Fascinating scenario: About two weeks ago Lincecum and Brandon Webb dueled through seven innings. The Giants led 3-2 behind Lincecum’s 13 strikeouts. Every account reported that the Giants second-year starter was thoroughly dominant. Then, the Giants lifted him. They didn’t let him go out to start the eighth. Predictably for a team in a severe struggle, the Giants’ bullpen surrendered the lead and the game.
What shocked me was the outrage from a segment of Giants fans. A colleague told me about booing at the game and hosting a radio show in San Francisco two days later, I was stunned at the level of passionate unrest from fans that were in attendance.
It’s easy for me to be detached: I wasn’t there and didn’t pay for a ticket. My first response was two words: Mark Prior. Remember what happened to him. In fact, I found the brilliant New York Times piece by Buzz Bissinger on Kerry Wood from last summer in which research was documented about the danger of pitching while fatigued.

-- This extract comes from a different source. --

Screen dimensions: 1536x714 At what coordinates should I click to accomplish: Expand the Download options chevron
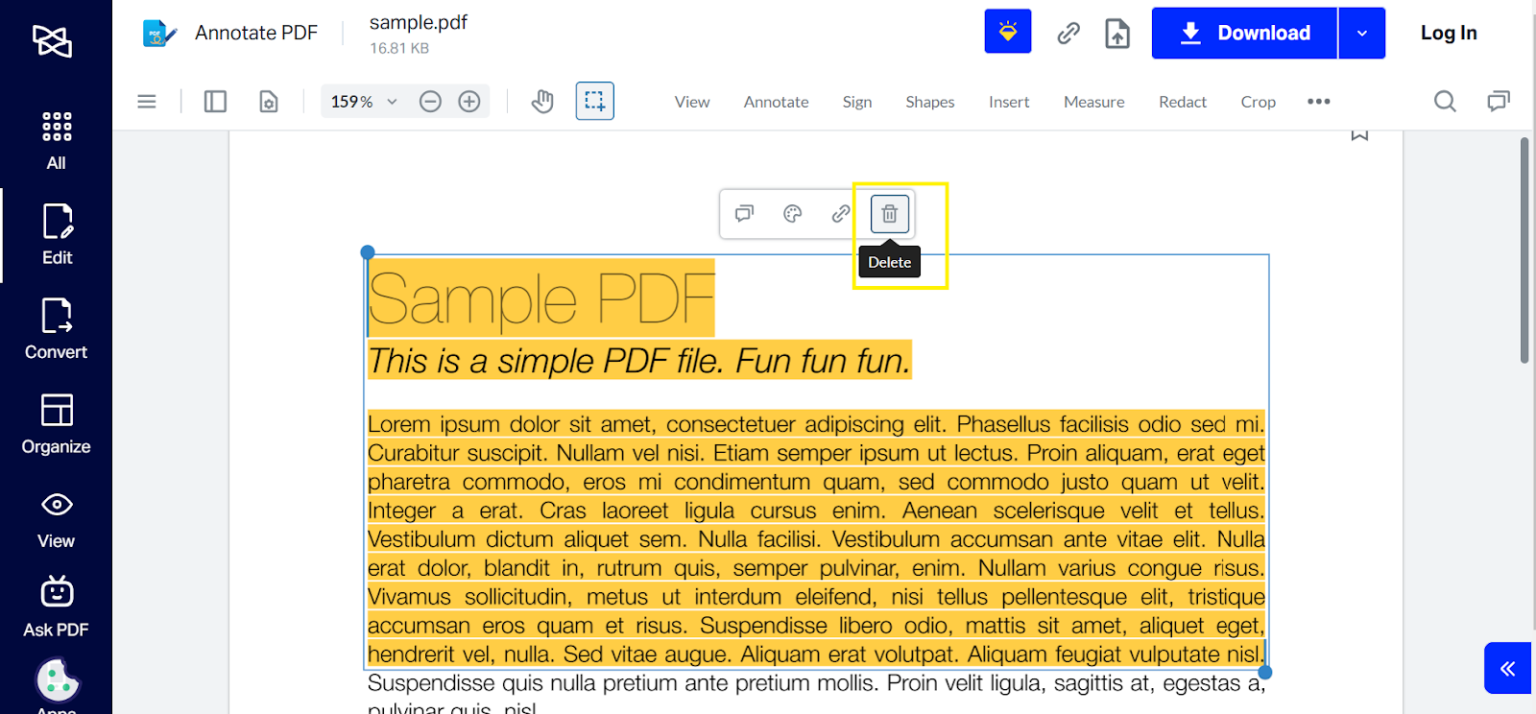pyautogui.click(x=1362, y=32)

Tom Verducci’s SI piece on Lincecum from July reinforced that belief. Every piece of research available suggests that continued pitching while fatigued is the biggest single contributor to injury.

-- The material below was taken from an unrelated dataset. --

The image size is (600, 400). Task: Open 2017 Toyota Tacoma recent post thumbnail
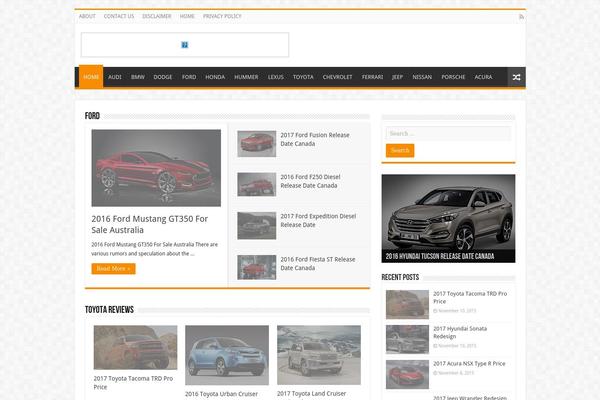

So I felt safe in the notion that the Giants, a team stumbling through this season, should proceed with extreme caution in the care and handling of their best asset.
But no said the fans. If anything, went one argument, this game was the highlight of a lost season and the Giants should have allowed Lincecum to continue on a special night. There was no evidence of fatigue. He was dominant in the seventh, the last inning he would pitch. The fans deserved to see him at least start the eighth, an argument that seems quite reasonable.

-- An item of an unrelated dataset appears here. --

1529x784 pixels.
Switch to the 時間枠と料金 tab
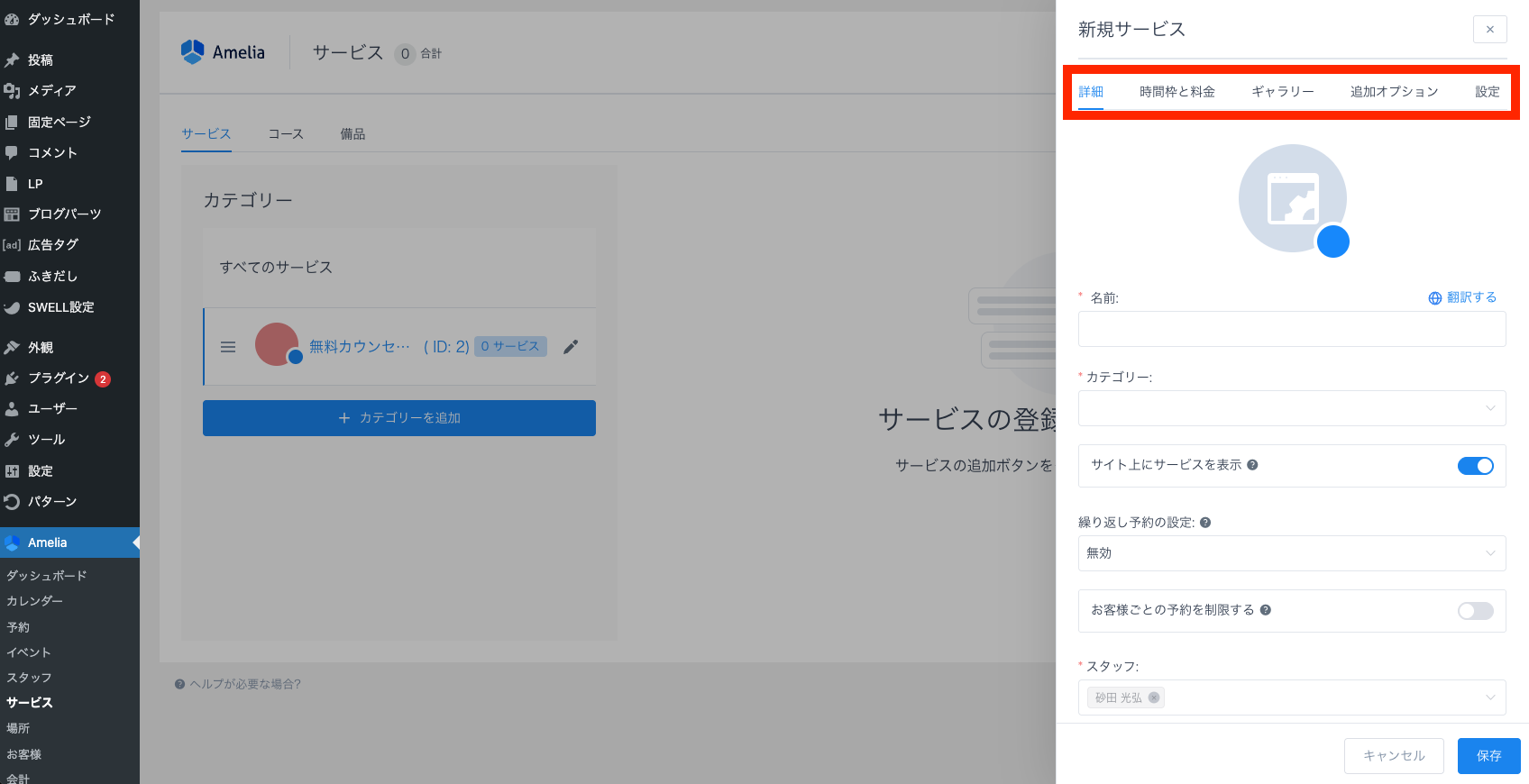tap(1177, 92)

The passion of these arguments made an impression. The point has been made here often that starters are babied. But a wise friend commented, “you can’t turn life into 1965.” To change starting pitching, an organization would have to commit at its entry levels of minor league baseball to stretch out pitchers, a process that would take years to be realized on the big league level. We are beyond that hope so we must accept and work with the current structure.
Which means I keep going back to Tim Hudson, Mark Mulder and Barry Zito. Four years ago they were the best pitching trio in the game. Young and talented, they were the envy of all teams.
Four years later Hudson faces Tommy John surgery, Mulder has completely broken down and Zito is a shell of his young self. That’s the fragility of starting pitching so a team like San Francisco -- committed to rebuilding around a trio of starters in Tim Lincecum, Matt Cain and Jonathan Sanchez -- must be careful with their prime assets.
Already it is obvious that Sanchez, in his first year as a full-time starter, is out of gas. Cain has established his durability and that was the question that dogged Lincecum out of college and led to his fall to the 10th spot in the 2006 draft. He wants to answer this year by working 200 innings. The Giants have a serious decision ahead in monitoring his work as he approaches that number.